═══ Provided entries

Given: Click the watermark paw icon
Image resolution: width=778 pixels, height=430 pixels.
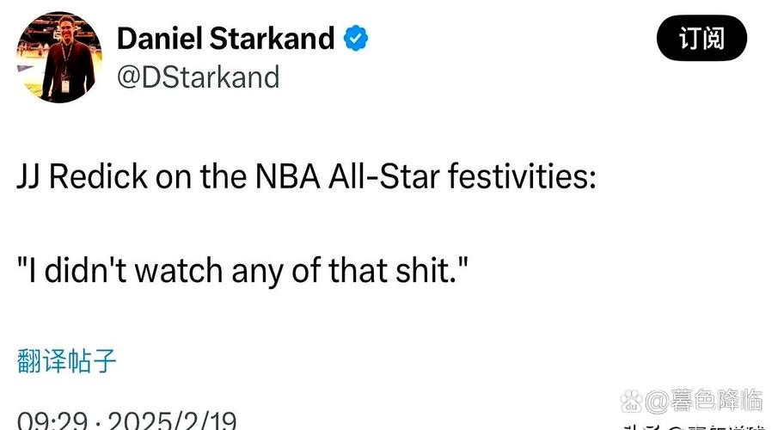Looking at the screenshot, I should 631,400.
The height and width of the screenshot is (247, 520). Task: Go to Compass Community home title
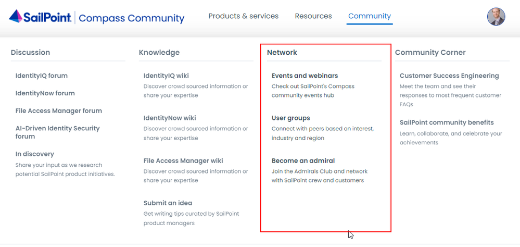[x=131, y=18]
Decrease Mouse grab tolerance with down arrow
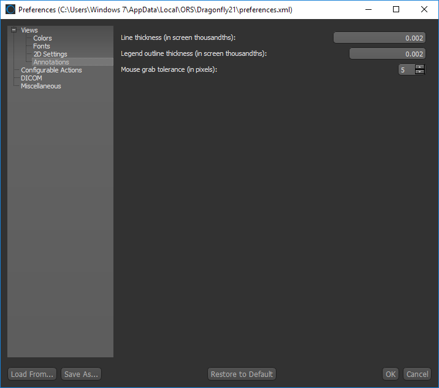The height and width of the screenshot is (388, 439). 420,72
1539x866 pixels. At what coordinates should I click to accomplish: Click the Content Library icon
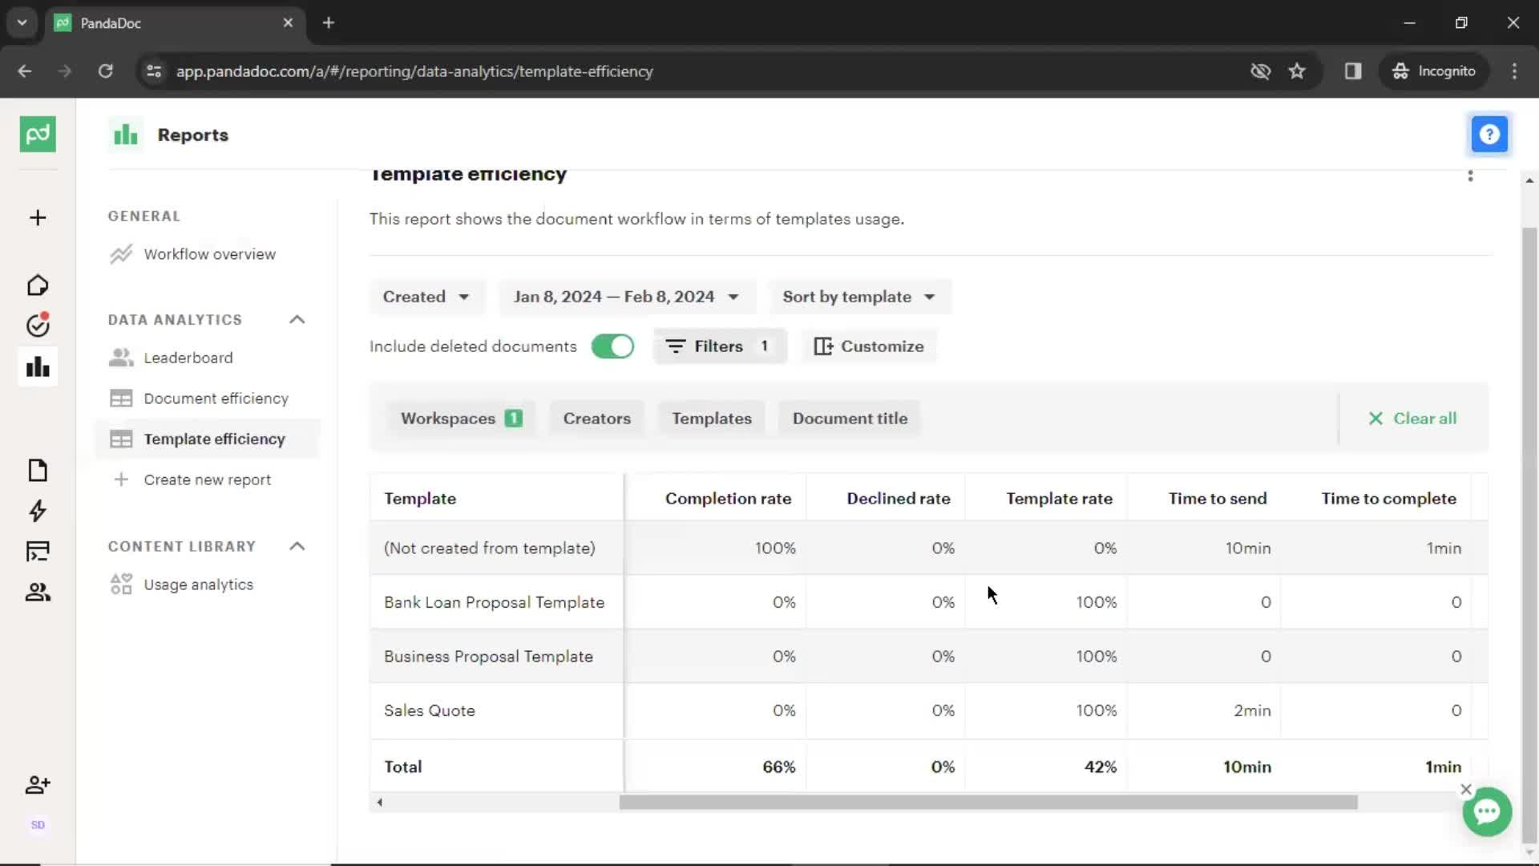click(37, 550)
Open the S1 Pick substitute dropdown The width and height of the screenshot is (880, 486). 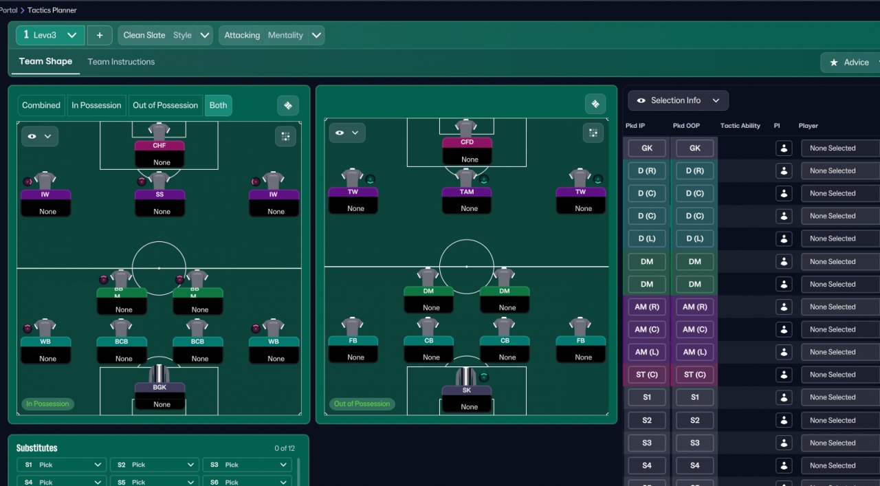(x=62, y=465)

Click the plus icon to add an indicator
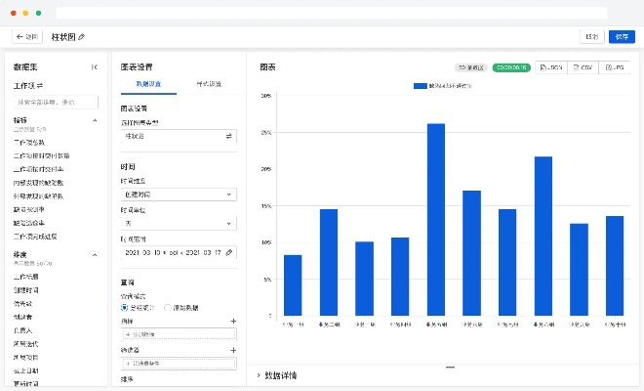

══════

:: Requirements ::
Please transcribe the records word for word, from the start through the line that contains "The height and width of the screenshot is (388, 439).", including that line. Leave the pictures out of your copy.

:: Final result ::
Given: Click the watermark paw icon
Image resolution: width=778 pixels, height=430 pixels.
Looking at the screenshot, I should 631,400.
The height and width of the screenshot is (247, 520). Task: Go to Compass Community home title
[x=131, y=18]
Decrease Mouse grab tolerance with down arrow
The height and width of the screenshot is (388, 439). 420,72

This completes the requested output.